When to Rewrite from Scratch - Autopsy of a Failed Software21 Apr 2016
It was winter of 2012. I was working as a software developer in a small team at a start-up. We had just released the first version of our software to a real corporate customer. The development finished right on schedule. When we launched, I was over the the moon and very proud. It was extremely satisfying to watch the system process couple of million of unique users a day and send out tens of millions of SMS messages. By summer, the company had real revenue. I got promoted to software manager. We hired new guys. The company was poised for growth. Life was great. And then we made a huge blunder and decided to rewrite the software. From scratch.
Why We Felt That Rewrite from Scratch Was Needed?
We had written the original system with a gun to our heads. We had to race to the finish line. We weren’t having long design discussions or review meetings - we didn’t have time for such things. We would finish up a feature get it tested quickly and move on to the next. We had a shared office and I remember software developers at other companies getting into lengthy design and architecture debates and arguing for weeks over design patterns.
Despite agile-on-steroids design, the original system wasn’t badly written and generally was well structured. There was some spaghetti code that carried over from company’s previous proof of concept attempts that we left untouched because it was working and we had no time. But instead of thinking about incremental improvements, we convinced ourselves that we need to rewrite from scratch because:
- the old code was bad and hard to maintain.
- the “monolith java architecture” was inadequate for our future need of supporting a very large operator with 60 million mobile users and multi-site deployments.

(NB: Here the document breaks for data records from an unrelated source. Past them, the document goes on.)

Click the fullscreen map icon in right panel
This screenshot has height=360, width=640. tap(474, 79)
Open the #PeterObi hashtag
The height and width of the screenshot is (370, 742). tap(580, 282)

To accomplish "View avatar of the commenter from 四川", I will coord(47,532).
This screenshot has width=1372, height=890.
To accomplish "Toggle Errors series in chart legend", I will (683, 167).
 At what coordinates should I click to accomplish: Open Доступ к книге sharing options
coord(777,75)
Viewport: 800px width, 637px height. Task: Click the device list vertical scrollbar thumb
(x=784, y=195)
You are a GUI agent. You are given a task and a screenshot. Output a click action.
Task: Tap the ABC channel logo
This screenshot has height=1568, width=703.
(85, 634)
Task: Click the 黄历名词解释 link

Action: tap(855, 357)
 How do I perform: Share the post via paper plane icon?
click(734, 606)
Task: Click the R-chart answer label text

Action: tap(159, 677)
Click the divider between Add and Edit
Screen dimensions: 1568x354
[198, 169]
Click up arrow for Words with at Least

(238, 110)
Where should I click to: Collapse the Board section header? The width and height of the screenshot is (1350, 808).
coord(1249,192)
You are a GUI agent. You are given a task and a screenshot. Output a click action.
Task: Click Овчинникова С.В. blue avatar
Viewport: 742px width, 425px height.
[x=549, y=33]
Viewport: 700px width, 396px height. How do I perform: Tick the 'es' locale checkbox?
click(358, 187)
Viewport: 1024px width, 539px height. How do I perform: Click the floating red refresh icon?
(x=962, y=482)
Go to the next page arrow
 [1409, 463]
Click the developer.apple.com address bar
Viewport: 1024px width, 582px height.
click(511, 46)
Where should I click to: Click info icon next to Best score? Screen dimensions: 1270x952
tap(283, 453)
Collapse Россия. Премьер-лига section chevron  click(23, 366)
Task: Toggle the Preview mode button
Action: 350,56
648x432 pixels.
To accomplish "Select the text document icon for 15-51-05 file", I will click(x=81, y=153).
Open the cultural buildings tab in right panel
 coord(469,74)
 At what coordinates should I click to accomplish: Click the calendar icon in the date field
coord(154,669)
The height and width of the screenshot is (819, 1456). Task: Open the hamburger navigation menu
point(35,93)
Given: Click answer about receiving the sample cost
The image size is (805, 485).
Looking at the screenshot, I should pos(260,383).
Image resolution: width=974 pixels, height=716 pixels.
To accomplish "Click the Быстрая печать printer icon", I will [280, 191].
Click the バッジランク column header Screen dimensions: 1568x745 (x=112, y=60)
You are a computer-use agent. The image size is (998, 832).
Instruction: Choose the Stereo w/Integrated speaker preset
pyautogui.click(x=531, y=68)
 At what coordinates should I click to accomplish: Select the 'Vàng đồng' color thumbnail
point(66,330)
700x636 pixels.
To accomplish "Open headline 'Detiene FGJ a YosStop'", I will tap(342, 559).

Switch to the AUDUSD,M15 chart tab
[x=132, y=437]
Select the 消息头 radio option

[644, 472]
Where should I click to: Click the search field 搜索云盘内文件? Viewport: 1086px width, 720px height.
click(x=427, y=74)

- I wanted to try out new, shinny technologies like Apache Cassandra, Virtualization, Binary Protocols, Service Oriented Architecture, etc.
We convinced the entire organization and the board and sadly, we got our wish.
The Rewrite Journey
The development officially began in spring of 2012 and we set end of January, 2013 as the release date. Because the vision was so grand, we needed even more people. I hired consultants and couple of remote developers in India. However, we didn’t fully anticipate the need to maintain the original system in parallel with new development and underestimated customer demands. Remember I said in the beginning we had a real customer? The customer was one one of the biggest mobile operators in South America and once our system had adoption from its users, they started making demands for changes and new features. So we had to continue updating the original system, albeit half-heartedly because we were digging its grave. We dodged new feature requests from the customer as much as we can because we were going to throw the old one away anyways. This contributed to delays and we missed our January deadline. In fact, we missed it by 8 whole months!
But let’s skip to the end. When the project was finally finished, it looked great and met all the requirements. Load tests showed that it can easily support over 100 million users. The configuration was centralized and it had a beautiful UI tool to look at charts and graphs. It was time to go and kill the old system and replace it with the new one… until the customer said “no” to upgrade. It turned out that the original system had gained wide adoption and their users had started relying on it. They wanted absolutely no risks. Long story short, after months of back and forth, we got nowhere. The project was officially doomed.
- You should almost never, ever rewrite from scratch. We rewrote for all the wrong reasons. While parts of code were bad, we could have easily fixed them with refactoring if we had taken time to read and understand the source code that was written by other people. We had genuine concerns about the scalability and performance of the architecture to support more sophisticated business logic, but we could have introduced these changes incrementally.
- Systems rewritten from scratch offer no new value to the user. To the engineering team, new technology and buzzwords may sound cool but they are meaningless to customers if they don’t offer new features that the customers need.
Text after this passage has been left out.